## Goal of the exercise
Filter this data down to the lines that hold "chevron", and copy them.

[Stored items]
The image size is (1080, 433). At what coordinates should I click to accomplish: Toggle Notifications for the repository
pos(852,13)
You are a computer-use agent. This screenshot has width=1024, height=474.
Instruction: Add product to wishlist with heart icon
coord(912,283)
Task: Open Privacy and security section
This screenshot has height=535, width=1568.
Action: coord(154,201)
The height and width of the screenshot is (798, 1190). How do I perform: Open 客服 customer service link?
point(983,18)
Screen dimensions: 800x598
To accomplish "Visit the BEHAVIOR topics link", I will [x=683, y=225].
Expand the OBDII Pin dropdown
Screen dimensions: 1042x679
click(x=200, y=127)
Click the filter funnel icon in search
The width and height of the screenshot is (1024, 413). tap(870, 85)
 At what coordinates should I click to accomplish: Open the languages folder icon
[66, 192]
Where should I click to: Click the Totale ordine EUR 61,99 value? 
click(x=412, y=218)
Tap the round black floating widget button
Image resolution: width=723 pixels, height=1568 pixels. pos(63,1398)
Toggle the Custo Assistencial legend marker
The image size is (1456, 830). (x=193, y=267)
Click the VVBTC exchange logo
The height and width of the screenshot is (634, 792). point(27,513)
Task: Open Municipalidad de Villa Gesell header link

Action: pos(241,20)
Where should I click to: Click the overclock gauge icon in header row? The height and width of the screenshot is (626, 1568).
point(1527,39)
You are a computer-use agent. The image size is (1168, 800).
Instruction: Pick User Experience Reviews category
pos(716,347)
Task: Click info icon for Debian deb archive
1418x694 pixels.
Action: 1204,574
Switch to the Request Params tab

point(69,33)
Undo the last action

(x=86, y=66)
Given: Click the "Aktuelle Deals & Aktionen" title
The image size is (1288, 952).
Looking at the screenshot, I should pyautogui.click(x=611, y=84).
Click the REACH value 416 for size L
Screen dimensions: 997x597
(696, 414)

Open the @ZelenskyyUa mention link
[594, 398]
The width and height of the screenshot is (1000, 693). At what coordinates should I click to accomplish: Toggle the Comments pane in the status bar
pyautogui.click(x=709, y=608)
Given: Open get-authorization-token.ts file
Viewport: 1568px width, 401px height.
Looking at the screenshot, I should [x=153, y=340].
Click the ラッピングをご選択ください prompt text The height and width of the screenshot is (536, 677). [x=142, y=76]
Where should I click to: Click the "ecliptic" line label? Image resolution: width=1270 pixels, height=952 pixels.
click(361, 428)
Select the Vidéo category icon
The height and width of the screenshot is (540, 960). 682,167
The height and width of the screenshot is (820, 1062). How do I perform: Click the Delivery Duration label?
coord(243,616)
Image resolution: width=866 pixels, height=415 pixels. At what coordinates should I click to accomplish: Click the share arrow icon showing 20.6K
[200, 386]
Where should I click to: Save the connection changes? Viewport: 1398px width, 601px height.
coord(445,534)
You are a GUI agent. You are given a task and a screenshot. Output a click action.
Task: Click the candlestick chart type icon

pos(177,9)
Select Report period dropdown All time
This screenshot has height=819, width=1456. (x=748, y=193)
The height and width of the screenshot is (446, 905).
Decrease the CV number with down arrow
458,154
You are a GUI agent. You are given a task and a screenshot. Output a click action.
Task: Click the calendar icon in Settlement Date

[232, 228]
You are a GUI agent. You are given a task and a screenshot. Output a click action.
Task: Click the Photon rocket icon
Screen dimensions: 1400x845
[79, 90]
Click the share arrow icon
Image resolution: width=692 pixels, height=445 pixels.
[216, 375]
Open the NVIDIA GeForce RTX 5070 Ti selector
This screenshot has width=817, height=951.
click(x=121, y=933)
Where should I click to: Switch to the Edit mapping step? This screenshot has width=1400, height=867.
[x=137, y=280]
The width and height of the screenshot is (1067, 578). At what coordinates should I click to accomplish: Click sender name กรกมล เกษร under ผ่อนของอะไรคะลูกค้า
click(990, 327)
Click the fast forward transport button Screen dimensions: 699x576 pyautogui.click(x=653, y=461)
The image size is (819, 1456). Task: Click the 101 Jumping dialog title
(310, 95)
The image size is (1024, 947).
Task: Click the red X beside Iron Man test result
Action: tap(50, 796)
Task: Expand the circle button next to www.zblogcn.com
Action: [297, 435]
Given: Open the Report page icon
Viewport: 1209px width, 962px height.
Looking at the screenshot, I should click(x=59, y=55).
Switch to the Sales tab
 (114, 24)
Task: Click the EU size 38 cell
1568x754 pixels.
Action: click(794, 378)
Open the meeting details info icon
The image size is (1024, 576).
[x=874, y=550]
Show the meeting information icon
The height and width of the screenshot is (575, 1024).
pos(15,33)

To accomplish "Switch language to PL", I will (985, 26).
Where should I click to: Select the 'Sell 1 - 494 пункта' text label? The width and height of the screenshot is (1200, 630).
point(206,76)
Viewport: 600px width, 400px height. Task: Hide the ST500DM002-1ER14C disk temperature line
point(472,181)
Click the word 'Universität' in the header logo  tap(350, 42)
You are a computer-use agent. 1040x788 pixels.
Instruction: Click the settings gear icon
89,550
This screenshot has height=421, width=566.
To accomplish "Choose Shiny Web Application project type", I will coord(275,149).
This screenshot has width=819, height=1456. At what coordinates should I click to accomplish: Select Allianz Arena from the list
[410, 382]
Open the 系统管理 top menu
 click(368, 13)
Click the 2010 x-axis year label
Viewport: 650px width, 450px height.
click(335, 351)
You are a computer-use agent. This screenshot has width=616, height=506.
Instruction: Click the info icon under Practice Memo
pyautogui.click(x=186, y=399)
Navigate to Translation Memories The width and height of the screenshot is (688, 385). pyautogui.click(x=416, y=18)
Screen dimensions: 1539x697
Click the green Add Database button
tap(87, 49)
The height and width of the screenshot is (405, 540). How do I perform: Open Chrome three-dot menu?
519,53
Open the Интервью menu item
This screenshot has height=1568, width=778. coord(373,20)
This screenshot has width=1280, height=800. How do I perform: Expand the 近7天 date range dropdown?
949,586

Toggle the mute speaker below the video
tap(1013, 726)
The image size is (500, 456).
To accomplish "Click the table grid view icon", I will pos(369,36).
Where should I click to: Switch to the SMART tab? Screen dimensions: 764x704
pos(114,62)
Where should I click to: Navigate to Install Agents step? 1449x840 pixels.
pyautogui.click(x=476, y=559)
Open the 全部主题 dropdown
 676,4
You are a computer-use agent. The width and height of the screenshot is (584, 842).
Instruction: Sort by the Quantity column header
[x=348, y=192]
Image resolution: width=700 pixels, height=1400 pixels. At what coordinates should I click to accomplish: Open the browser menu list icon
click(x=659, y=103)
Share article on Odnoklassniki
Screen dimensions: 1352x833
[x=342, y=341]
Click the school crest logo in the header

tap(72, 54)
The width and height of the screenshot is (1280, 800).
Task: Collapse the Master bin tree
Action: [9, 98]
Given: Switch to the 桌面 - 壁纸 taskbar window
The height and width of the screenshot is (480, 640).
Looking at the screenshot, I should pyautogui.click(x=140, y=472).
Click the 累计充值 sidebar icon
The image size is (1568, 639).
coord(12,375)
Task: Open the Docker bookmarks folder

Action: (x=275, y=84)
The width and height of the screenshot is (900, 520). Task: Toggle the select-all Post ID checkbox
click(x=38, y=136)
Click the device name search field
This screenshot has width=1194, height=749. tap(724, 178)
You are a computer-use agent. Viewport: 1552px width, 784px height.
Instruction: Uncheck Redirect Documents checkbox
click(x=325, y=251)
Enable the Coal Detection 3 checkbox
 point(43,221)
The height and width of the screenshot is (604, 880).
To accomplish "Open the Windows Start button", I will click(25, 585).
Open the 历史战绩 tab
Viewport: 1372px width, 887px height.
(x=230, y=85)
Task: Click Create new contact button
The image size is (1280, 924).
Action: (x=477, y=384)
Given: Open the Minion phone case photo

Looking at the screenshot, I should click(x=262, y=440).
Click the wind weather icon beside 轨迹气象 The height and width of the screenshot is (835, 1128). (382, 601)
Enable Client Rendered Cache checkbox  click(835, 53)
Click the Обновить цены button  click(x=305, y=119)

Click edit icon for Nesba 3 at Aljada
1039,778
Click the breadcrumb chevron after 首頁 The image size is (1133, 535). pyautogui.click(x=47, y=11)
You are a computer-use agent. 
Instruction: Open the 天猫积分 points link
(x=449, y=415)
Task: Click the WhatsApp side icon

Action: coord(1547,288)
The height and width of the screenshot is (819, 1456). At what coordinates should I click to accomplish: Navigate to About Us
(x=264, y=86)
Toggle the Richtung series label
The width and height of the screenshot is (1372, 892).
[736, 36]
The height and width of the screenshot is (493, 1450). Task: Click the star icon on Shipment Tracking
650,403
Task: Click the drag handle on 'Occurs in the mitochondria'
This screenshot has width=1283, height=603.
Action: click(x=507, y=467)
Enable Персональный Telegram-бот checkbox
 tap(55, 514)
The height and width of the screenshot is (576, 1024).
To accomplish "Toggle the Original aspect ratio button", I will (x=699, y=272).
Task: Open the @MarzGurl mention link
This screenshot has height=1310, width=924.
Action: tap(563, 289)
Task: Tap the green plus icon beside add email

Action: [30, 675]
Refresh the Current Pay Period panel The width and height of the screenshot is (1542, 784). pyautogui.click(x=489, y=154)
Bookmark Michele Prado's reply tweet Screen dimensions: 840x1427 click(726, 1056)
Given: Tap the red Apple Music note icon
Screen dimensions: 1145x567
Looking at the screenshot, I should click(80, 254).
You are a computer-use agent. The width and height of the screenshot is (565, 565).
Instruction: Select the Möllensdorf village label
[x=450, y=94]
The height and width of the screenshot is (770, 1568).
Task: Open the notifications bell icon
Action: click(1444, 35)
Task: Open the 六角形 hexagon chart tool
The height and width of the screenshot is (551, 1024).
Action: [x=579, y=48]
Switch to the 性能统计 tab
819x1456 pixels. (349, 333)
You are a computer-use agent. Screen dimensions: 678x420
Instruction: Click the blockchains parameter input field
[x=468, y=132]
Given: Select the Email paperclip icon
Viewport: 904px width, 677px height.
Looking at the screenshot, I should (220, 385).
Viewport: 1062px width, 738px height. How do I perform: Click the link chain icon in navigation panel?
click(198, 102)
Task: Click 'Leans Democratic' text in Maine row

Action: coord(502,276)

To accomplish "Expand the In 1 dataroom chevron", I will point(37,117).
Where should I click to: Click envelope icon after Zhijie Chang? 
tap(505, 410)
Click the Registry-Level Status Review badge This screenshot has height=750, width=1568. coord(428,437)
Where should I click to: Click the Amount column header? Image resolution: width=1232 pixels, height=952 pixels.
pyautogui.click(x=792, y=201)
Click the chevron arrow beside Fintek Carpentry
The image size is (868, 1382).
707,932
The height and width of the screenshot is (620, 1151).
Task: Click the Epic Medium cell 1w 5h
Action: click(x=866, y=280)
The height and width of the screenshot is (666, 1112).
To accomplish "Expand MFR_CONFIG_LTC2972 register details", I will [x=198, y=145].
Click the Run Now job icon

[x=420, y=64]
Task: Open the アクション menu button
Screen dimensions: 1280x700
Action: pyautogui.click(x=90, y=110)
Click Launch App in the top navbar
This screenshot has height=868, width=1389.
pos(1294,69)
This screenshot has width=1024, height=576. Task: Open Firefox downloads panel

## Task response
Click the breadcrumb chevron after 首頁 The image size is (1133, 535). pyautogui.click(x=47, y=11)
To accomplish "Expand the In 1 dataroom chevron", I will point(37,117).
Click the chevron arrow beside Fintek Carpentry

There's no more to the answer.